* Input material
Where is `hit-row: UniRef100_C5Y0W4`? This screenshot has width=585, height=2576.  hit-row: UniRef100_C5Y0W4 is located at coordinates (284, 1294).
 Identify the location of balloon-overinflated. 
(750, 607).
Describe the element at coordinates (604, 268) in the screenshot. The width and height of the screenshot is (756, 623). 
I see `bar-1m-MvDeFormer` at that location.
--
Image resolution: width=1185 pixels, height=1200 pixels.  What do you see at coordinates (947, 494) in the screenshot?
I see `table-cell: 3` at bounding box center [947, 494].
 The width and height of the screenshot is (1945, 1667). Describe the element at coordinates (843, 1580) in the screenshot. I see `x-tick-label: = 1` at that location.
---
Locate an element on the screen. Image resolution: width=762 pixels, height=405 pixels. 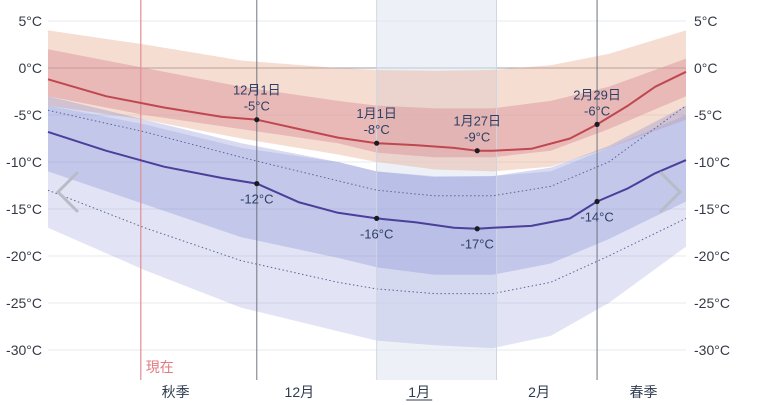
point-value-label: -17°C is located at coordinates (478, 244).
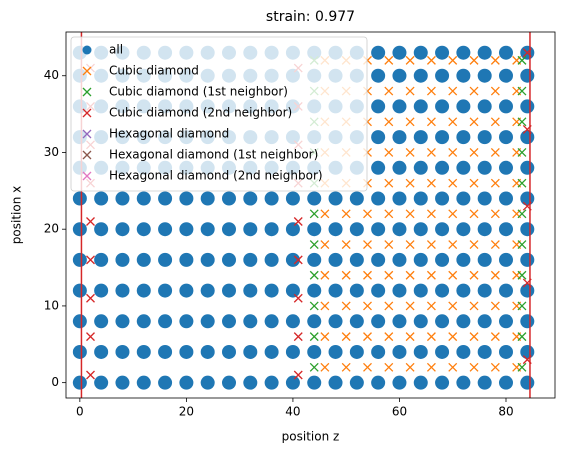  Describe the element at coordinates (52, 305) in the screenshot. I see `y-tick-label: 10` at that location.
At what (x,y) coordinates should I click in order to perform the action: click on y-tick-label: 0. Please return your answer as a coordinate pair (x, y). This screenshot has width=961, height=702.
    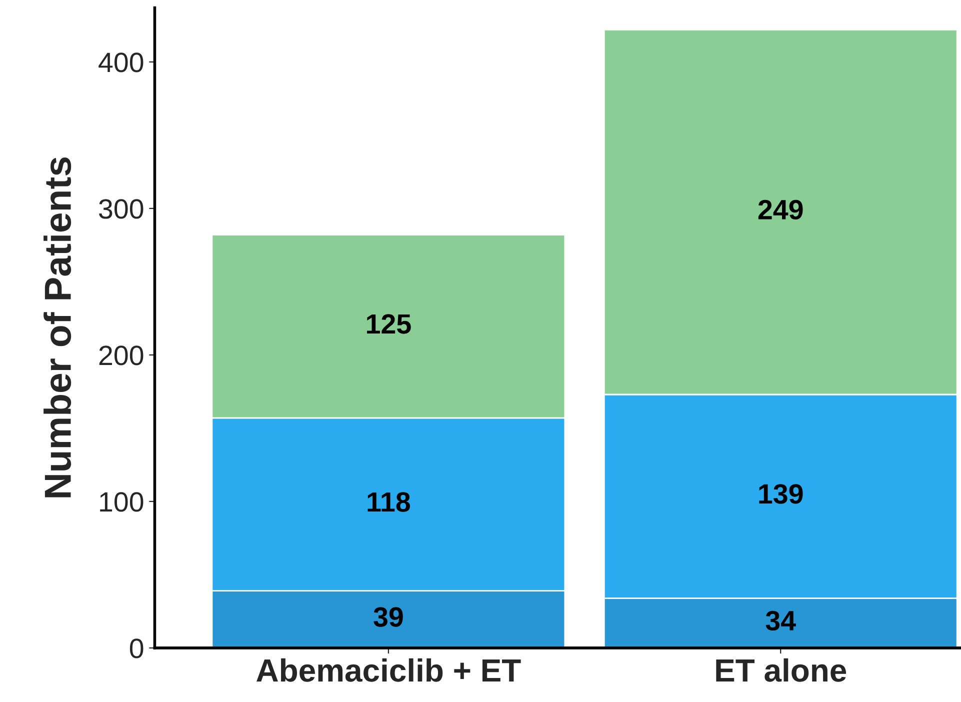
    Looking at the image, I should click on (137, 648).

* What needs to be done
Retype the listing lines from the one containing "coordinates (284, 1294)." through the one containing "(750, 607).", including both of those lines.

* Written solution
Where is `hit-row: UniRef100_C5Y0W4`? This screenshot has width=585, height=2576.  hit-row: UniRef100_C5Y0W4 is located at coordinates (284, 1294).
 Identify the location of balloon-overinflated. 
(750, 607).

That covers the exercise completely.